I was reading about rate limiters today, and the issue of behavior under failure came up. There are two main failure modes: fail open and fail closed. These terms seem like intuitive ways of describing how traffic flows during a rate limiter failure: either it flows or it doesn’t. And it’s not hard to figure out what term means what, right?

Well that’s what I thought. It seemed to me like fail open should mean that traffic doesn’t flow during a failure—like an open circuit. And fail closed should mean that traffic flows during a failure—like a short circuit. But the terms were actually being used to mean the opposite: fail open means that traffic flows, and fail closed means that it doesn’t flow. I thought that this must be a mistake, since I originally learned these terms in the context of circuits and I assumed that’s where they came from. However, some Googling lead me to realize that when designing valves, the opposite terminology is used: fail open means that the valve is open, and allows fluid to flow, fail closed means that the valve is closed, and doesn’t allow fluid to flow.

So what’s the right terminology to use?

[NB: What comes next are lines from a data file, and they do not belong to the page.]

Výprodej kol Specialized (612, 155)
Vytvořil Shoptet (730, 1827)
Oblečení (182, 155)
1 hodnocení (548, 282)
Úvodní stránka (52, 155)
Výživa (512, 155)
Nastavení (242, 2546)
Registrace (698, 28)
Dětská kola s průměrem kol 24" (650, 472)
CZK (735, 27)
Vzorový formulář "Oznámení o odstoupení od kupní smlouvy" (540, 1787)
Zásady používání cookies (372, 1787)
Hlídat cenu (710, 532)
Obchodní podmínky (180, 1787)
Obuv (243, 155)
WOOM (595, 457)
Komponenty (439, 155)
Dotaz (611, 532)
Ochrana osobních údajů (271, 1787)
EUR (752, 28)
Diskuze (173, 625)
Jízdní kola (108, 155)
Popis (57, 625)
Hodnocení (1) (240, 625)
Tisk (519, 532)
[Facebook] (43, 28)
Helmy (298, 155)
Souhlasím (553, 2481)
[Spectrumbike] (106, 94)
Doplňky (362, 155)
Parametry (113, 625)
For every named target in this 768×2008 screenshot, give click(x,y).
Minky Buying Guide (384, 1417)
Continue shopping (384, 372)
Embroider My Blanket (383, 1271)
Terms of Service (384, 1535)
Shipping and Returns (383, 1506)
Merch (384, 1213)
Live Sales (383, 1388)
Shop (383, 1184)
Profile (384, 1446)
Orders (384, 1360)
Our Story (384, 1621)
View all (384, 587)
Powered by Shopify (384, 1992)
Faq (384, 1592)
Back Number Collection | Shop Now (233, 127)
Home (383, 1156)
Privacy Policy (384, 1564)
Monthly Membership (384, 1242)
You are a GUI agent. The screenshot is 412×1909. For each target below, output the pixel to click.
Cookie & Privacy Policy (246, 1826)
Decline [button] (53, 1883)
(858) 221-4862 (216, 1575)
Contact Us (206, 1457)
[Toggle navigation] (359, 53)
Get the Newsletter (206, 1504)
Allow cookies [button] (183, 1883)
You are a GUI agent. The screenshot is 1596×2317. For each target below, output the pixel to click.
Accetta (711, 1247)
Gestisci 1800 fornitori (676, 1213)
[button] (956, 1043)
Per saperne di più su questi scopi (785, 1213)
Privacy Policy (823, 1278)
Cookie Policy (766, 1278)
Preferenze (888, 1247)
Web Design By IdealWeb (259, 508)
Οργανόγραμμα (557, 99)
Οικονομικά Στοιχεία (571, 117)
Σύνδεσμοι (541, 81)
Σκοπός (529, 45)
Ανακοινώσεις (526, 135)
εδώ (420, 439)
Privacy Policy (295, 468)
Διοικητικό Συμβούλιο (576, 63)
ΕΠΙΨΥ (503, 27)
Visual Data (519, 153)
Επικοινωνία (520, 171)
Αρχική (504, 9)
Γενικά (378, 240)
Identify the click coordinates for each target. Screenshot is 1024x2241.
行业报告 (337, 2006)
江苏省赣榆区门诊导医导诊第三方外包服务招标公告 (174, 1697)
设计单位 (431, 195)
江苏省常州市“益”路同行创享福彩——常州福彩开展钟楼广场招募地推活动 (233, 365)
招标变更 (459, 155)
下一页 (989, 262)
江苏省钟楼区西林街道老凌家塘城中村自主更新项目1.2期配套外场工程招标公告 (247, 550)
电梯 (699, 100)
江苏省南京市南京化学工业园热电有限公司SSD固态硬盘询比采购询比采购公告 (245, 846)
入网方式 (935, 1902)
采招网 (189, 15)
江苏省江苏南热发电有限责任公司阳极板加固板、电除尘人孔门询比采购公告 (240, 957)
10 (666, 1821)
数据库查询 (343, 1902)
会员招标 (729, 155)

Well I guess it depends on whether you think that internet traffic is more like a fluid through a pipe or electricity through a wire. Of course, internet traffic literally is electricity through a wire (or light through a fiber), but a fluid is an easier metaphor to understand. On the other hand, software engineers are probably more likely to have a background in electronics than hydraulics, so it’s hard to say. Sometimes obvious things aren’t so obvious!